(Set exercise)
In the lines from the one containing "Viewport: 648px width, 373px height." through the one containing "Action: (274, 508)", inclusive, swap "Eudora" for "Thunderbird". Reproduce only those lines, leaving everything else unchanged.
─── Data rows
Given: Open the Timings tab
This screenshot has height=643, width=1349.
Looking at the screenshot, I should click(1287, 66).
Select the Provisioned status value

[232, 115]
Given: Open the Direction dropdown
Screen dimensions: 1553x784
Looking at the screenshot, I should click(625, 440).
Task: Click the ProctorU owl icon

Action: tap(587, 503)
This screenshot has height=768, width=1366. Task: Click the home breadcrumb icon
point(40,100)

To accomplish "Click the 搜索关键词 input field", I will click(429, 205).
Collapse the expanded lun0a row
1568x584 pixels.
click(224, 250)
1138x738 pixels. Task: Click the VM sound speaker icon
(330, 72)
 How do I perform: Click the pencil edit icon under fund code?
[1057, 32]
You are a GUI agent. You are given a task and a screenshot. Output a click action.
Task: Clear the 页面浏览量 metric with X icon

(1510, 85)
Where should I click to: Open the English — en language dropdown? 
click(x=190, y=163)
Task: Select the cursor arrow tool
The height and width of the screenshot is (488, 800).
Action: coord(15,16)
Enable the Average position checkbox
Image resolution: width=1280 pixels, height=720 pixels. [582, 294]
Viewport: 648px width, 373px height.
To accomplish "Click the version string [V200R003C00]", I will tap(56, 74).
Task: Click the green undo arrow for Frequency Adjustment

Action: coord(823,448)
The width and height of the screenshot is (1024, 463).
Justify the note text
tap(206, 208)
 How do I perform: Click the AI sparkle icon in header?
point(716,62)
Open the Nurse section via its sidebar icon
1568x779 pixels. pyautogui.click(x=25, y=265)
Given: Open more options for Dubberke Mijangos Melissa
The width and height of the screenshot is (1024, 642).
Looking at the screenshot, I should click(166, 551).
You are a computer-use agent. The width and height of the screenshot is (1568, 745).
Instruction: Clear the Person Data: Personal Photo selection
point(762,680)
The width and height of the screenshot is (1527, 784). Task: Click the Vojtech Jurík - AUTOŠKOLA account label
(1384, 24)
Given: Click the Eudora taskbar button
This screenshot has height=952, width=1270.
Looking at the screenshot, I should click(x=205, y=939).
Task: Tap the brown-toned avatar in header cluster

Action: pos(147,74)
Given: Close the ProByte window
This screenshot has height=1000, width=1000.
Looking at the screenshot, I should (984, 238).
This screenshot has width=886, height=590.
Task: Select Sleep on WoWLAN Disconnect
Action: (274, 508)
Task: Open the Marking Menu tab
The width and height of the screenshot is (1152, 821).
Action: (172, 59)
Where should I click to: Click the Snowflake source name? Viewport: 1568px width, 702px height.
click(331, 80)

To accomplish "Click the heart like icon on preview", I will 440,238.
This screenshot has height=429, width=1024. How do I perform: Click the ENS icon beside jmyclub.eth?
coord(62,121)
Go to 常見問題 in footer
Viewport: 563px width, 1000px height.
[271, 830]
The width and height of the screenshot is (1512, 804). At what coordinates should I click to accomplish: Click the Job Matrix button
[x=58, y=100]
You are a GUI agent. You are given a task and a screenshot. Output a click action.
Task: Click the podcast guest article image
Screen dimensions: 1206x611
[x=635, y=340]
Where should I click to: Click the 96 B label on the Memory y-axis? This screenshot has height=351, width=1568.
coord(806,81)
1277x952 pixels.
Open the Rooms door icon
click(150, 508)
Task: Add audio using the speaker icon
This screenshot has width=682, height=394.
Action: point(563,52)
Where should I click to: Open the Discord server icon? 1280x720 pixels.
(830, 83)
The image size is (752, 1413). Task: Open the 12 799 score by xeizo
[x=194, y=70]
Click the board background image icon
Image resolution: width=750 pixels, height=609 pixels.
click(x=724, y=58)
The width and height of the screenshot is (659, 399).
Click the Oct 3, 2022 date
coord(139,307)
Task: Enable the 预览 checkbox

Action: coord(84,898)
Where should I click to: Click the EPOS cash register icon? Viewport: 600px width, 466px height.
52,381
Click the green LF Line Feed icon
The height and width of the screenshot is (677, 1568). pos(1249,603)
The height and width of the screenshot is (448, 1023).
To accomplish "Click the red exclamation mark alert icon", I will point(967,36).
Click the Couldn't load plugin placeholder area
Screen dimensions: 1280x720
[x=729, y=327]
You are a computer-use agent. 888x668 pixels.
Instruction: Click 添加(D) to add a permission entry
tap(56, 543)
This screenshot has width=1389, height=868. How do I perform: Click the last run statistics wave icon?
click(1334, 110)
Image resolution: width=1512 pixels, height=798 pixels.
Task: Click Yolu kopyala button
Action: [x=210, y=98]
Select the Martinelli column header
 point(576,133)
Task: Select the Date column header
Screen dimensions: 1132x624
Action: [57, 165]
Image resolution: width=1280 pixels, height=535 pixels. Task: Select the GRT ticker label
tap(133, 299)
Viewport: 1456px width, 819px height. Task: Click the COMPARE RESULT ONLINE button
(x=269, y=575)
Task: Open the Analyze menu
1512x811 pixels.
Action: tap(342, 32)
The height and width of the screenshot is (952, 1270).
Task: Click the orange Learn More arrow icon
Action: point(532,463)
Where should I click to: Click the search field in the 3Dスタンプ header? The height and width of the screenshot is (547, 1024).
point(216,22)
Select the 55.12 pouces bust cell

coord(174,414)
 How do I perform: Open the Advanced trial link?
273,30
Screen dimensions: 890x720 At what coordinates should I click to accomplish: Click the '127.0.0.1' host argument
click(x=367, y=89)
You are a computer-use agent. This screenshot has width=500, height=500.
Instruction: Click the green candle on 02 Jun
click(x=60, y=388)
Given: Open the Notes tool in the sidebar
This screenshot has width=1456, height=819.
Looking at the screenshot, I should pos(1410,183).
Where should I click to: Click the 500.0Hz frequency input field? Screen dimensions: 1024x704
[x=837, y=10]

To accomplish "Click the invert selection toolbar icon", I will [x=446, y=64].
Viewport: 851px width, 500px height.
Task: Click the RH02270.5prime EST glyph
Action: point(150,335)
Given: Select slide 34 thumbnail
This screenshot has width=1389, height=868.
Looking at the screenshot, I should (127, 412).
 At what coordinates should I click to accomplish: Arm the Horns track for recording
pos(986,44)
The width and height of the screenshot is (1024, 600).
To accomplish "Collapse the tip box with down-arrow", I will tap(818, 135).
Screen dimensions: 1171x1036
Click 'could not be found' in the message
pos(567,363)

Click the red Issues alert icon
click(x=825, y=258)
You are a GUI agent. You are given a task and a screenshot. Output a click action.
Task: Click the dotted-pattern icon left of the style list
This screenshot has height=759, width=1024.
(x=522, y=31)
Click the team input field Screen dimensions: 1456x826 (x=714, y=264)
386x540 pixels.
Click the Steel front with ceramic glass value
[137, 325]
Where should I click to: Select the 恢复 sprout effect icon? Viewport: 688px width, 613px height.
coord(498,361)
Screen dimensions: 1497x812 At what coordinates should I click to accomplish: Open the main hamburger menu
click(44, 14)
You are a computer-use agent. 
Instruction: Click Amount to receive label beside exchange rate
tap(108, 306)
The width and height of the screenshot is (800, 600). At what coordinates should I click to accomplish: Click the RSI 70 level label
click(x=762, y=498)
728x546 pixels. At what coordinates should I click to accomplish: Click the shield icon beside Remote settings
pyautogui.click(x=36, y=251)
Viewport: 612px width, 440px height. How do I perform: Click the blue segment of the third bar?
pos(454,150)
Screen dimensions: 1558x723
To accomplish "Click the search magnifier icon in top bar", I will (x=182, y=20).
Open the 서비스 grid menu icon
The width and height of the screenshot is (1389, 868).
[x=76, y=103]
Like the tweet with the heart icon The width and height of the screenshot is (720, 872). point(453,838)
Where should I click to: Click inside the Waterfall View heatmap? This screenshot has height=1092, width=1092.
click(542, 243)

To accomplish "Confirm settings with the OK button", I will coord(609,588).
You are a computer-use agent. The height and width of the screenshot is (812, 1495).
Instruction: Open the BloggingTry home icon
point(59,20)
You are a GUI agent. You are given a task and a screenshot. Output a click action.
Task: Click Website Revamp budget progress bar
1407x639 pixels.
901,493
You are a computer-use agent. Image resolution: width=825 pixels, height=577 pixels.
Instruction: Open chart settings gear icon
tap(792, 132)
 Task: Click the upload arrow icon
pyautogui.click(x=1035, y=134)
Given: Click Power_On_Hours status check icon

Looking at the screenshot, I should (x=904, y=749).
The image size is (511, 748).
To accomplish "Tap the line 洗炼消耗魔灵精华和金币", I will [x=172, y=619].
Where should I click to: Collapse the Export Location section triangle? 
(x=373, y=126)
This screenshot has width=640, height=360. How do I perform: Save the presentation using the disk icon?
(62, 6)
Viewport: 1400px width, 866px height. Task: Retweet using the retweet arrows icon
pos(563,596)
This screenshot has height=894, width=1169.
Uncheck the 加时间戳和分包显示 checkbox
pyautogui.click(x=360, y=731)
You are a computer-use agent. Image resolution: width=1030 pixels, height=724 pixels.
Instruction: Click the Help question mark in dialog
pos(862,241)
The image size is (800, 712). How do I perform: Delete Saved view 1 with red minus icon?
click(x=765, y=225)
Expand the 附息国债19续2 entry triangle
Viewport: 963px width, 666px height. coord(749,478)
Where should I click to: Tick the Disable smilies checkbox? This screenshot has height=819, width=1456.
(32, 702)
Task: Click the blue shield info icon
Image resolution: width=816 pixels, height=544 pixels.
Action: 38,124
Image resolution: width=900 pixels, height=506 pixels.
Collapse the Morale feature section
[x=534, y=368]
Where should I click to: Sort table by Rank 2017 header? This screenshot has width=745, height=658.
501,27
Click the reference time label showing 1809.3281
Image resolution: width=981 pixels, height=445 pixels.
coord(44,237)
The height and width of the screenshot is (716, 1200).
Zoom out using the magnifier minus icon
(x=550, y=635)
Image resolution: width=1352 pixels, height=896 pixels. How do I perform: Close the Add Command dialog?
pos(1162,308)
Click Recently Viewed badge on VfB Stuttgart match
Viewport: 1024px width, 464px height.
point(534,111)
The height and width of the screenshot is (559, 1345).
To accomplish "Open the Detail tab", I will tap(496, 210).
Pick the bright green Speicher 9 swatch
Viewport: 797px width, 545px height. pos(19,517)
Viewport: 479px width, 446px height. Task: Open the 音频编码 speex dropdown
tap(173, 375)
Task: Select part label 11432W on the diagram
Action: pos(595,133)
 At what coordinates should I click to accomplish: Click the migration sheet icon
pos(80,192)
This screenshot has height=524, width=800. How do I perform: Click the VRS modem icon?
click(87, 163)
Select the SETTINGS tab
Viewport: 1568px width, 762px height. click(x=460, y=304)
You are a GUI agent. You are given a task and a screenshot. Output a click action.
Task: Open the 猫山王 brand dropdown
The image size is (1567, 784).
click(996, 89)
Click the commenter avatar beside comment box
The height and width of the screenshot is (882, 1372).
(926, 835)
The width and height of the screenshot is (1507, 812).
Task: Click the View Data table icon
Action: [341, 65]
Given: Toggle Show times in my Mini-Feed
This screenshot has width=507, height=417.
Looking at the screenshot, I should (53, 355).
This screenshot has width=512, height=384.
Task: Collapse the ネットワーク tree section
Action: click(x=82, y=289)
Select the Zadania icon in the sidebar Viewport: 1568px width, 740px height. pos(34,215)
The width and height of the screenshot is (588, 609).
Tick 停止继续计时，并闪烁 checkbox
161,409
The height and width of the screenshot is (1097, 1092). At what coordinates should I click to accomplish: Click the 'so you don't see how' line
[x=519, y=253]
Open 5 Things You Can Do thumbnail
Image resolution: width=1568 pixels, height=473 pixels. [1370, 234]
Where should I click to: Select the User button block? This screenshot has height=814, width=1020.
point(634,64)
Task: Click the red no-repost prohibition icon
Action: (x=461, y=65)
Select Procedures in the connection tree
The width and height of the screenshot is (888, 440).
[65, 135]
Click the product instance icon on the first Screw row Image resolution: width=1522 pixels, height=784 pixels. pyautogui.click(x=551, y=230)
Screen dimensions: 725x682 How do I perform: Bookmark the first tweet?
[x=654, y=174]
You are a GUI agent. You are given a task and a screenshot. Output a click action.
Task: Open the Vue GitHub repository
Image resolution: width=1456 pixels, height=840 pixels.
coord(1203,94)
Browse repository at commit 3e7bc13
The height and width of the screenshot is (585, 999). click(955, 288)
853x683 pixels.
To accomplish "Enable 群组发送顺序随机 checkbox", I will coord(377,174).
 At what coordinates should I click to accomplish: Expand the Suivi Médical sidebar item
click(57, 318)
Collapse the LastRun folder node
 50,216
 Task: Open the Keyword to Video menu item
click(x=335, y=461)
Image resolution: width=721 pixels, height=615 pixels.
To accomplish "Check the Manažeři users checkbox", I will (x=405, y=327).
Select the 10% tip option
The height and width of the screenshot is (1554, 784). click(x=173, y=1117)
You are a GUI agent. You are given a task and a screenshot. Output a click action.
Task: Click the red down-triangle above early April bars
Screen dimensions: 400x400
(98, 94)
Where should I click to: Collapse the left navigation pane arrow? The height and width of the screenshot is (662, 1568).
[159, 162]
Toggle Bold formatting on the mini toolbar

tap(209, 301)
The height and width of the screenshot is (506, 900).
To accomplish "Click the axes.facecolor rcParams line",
──────
(Answer for the task)
Viewport: 648px width, 373px height.
To accomplish "Click the version string [V200R003C00]", I will tap(56, 74).
Task: Click the green undo arrow for Frequency Adjustment

Action: coord(823,448)
The width and height of the screenshot is (1024, 463).
Justify the note text
tap(206, 208)
 How do I perform: Click the AI sparkle icon in header?
point(716,62)
Open the Nurse section via its sidebar icon
1568x779 pixels. pyautogui.click(x=25, y=265)
Given: Open more options for Dubberke Mijangos Melissa
The width and height of the screenshot is (1024, 642).
Looking at the screenshot, I should click(166, 551).
You are a computer-use agent. The width and height of the screenshot is (1568, 745).
Instruction: Clear the Person Data: Personal Photo selection
point(762,680)
The width and height of the screenshot is (1527, 784). Task: Click the Vojtech Jurík - AUTOŠKOLA account label
(1384, 24)
Given: Click the Thunderbird taskbar button
This screenshot has height=952, width=1270.
Looking at the screenshot, I should click(x=205, y=939).
Task: Tap the brown-toned avatar in header cluster

Action: pos(147,74)
Given: Close the ProByte window
This screenshot has height=1000, width=1000.
Looking at the screenshot, I should (984, 238).
This screenshot has width=886, height=590.
Task: Select Sleep on WoWLAN Disconnect
Action: (274, 508)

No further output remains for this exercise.